Ich habe den deutschen Urwald gesucht – und der ist eine Illusion, egal was die Werbebroschüren von Nationalparks behaupten. Es gibt keinen Flecken, der noch unberührt wäre von des Menschen Hand, auf dem nie jemand gejagt, nie jemand gerodet, nicht einmal Brennholz gesammelt oder seine Schweine gemästet hat. Seit 10.000 Jahren haben hier immer Menschen gewohnt, haben gepflügt und geerntet, Hütten und Städte gebaut, Schiffsmasten geschlagen, nach Gold gegraben und Holz zu Kohle verschwelt.

Immerhin 1,9 Prozent des deutschen Waldes aber sind inzwischen dauerhaft aus der Nutzung genommen: ein Fünfzigstel, auf das der Mensch keinen Einfluss hat. Ein Hauch Wildnis, die nach ihren eigenen Gesetzen funktioniert, nicht unterscheidet zwischen gut und böse, wertvoll und wertlos, schön und hässlich.
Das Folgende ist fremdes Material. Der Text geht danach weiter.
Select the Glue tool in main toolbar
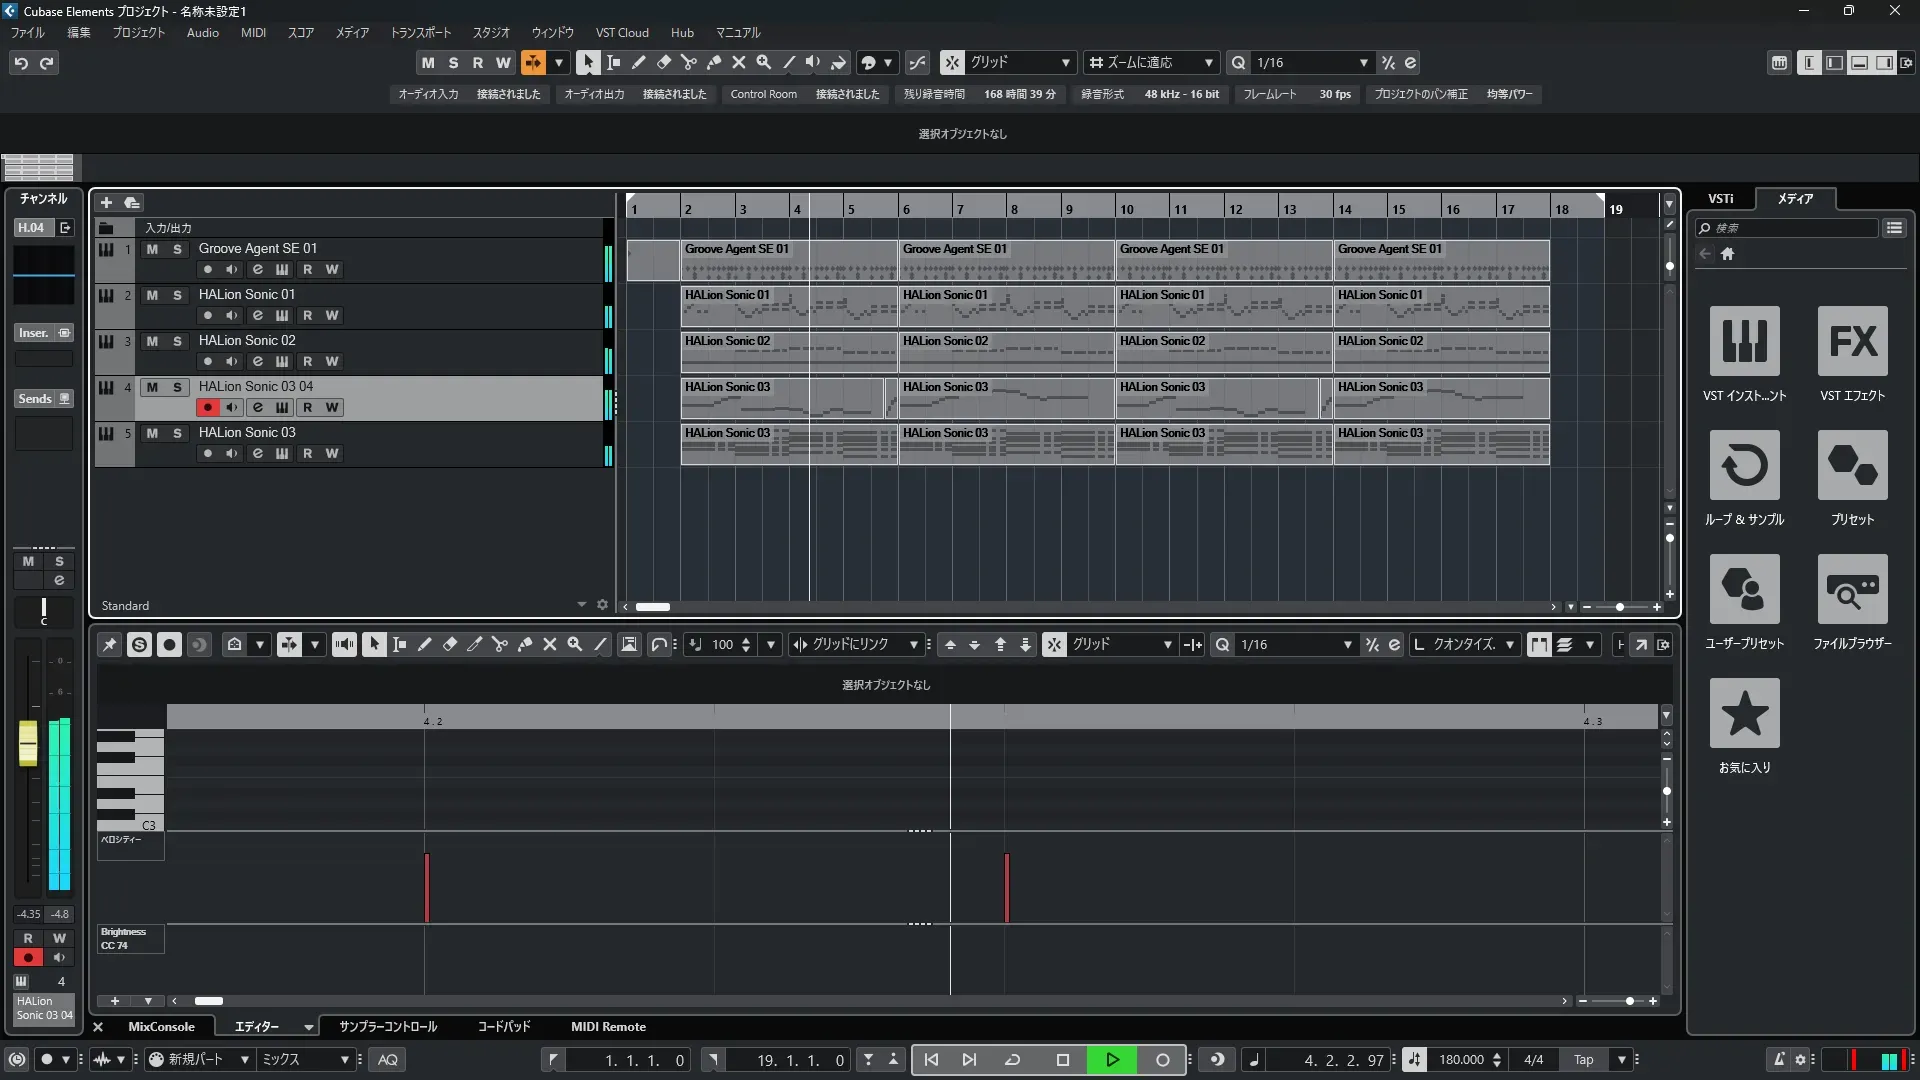Image resolution: width=1920 pixels, height=1080 pixels. click(x=714, y=62)
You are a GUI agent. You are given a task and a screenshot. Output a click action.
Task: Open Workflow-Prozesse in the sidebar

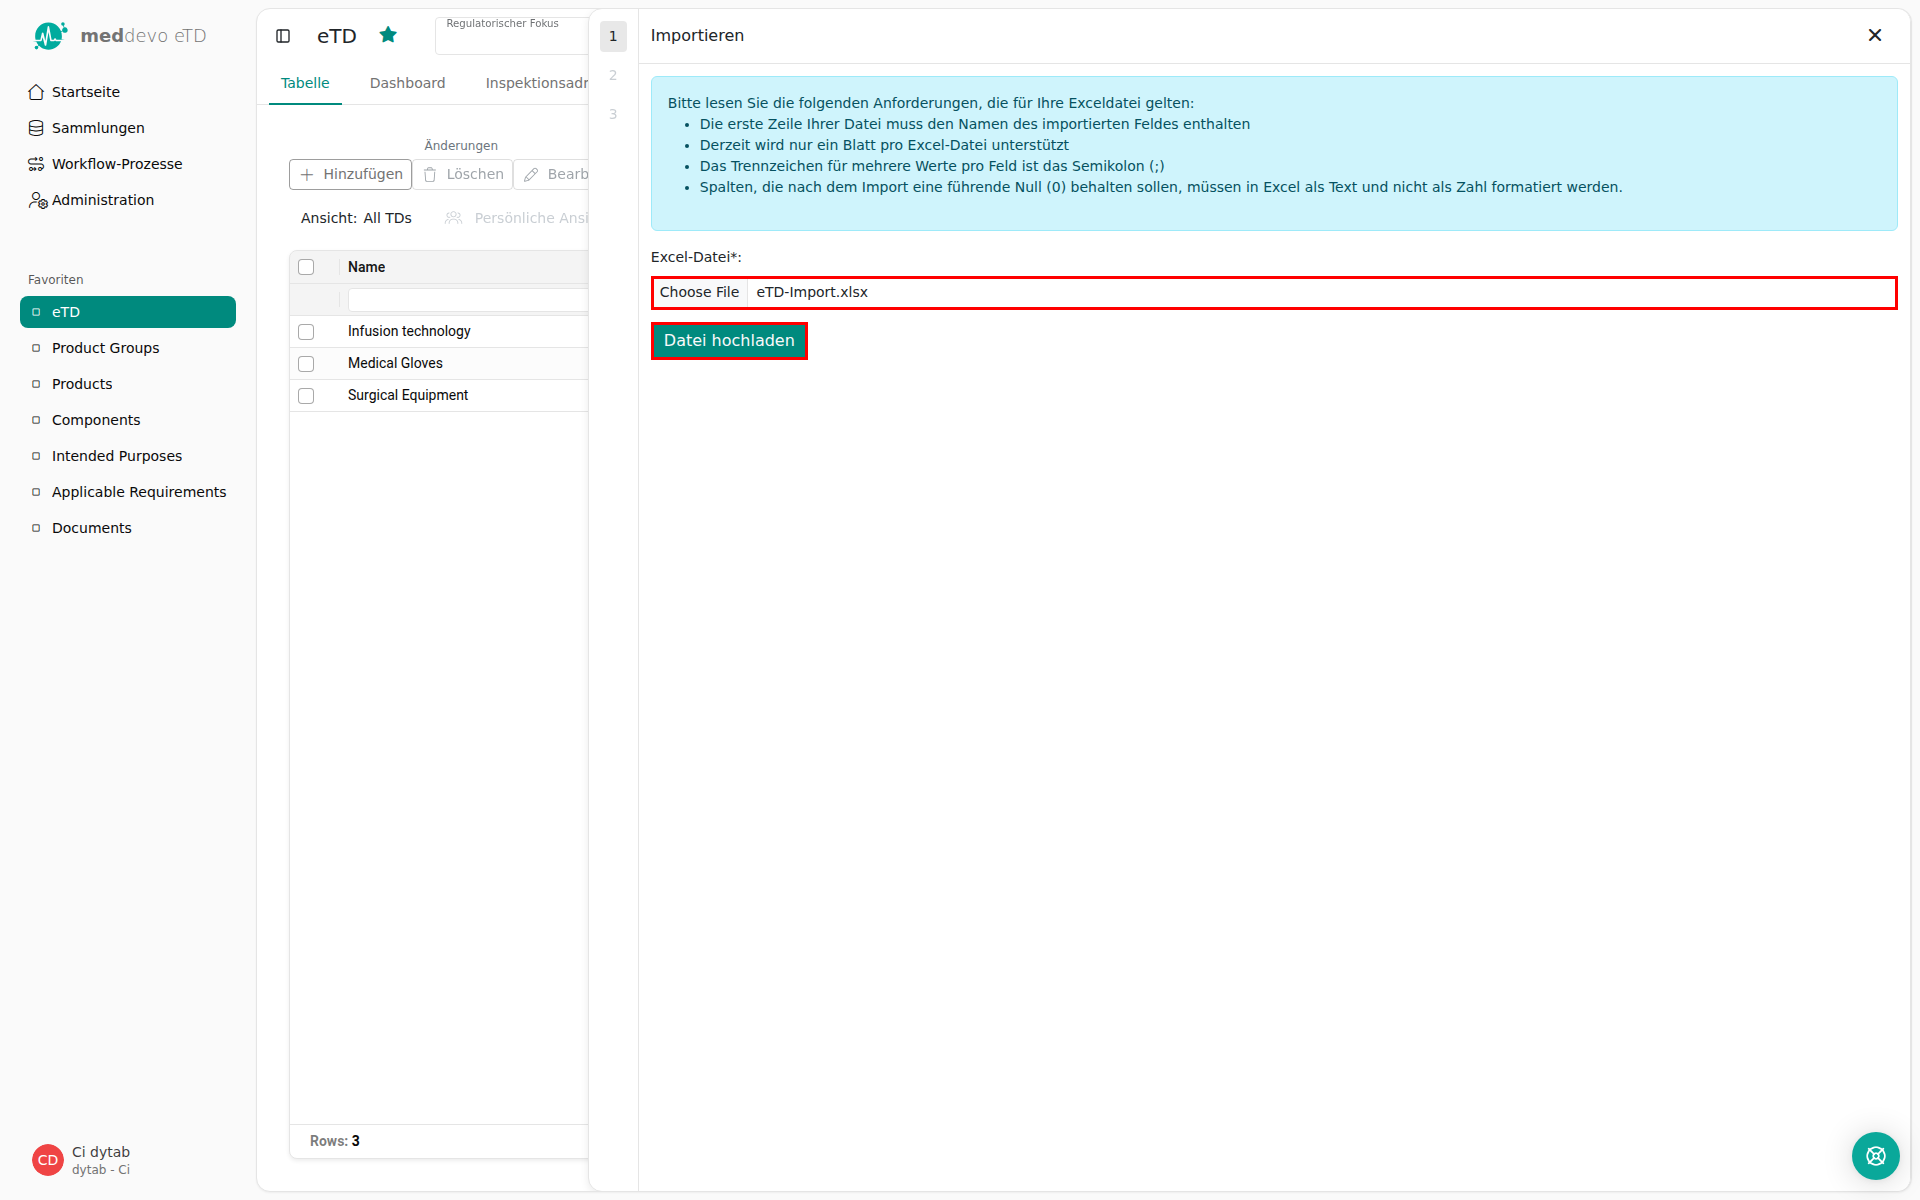coord(117,164)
Manche dieser Flächen lässt der Mensch in Ruhe, weil es zu mühsam wäre, sie zu bewirtschaften: Wälder an Steilhängen oder in Mooren. Die meisten aber gehören dem Staat, liegen in Biosphärenreservaten oder Nationalparks. Eigentlich wollte die Bundesregierung ihren Anteil bis 2020 auf fünf Prozent erhöhen – doch ist bereits klar, dass sie dieses Ziel nicht erreichen wird.